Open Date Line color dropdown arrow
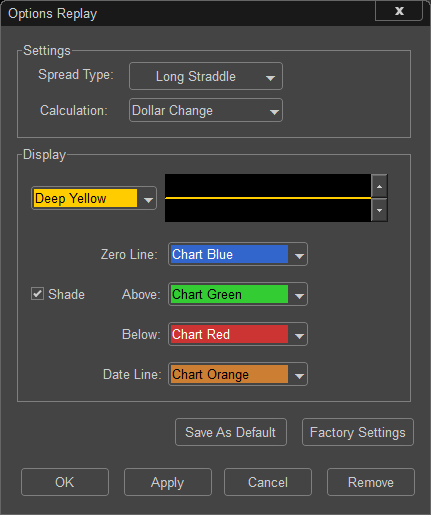The width and height of the screenshot is (431, 515). pyautogui.click(x=299, y=375)
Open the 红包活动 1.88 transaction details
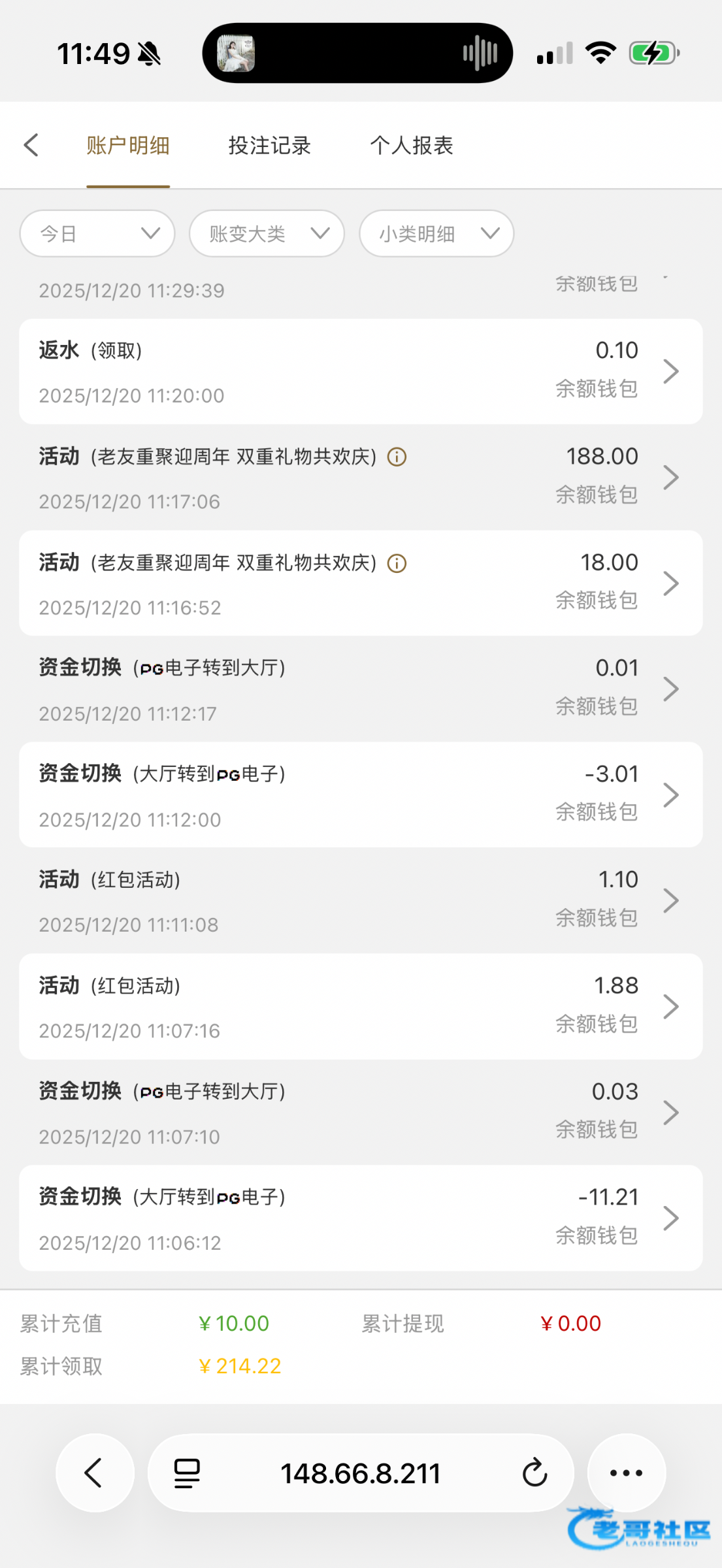 click(361, 1006)
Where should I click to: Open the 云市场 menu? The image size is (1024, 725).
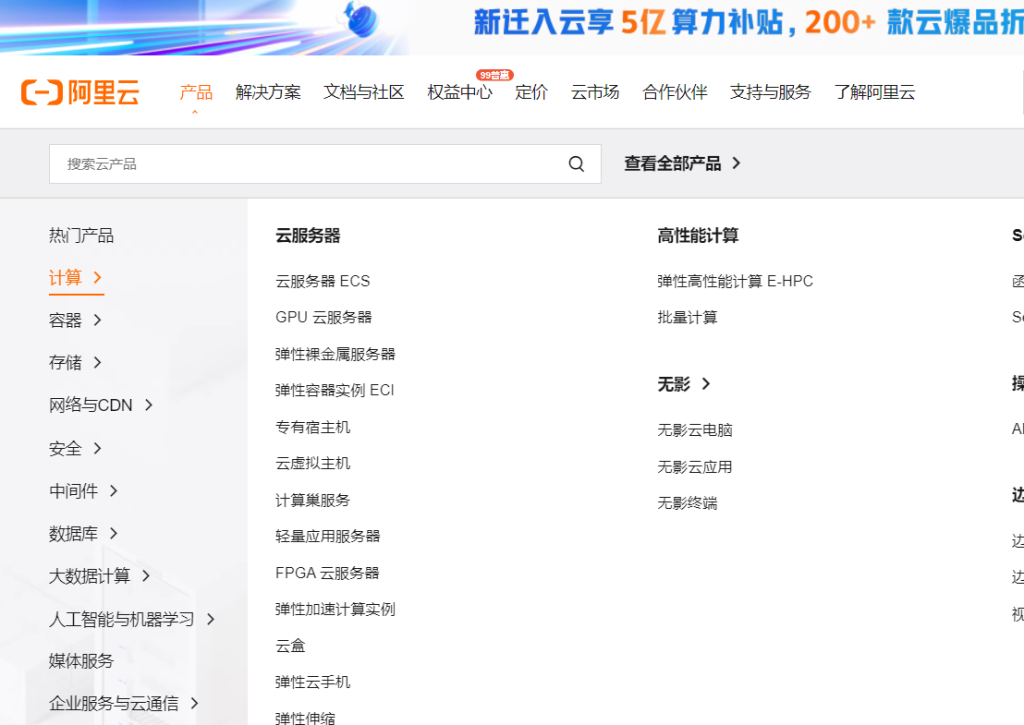(594, 92)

■ **AIM**: Copy out each row above word for word, but leave out the pictures.

■ **WRITTEN REPLY**:
Open Date Line color dropdown arrow
The width and height of the screenshot is (431, 515). pyautogui.click(x=299, y=375)
Open the 红包活动 1.88 transaction details
 click(361, 1006)
Where should I click to: Open the 云市场 menu? The image size is (1024, 725).
(594, 92)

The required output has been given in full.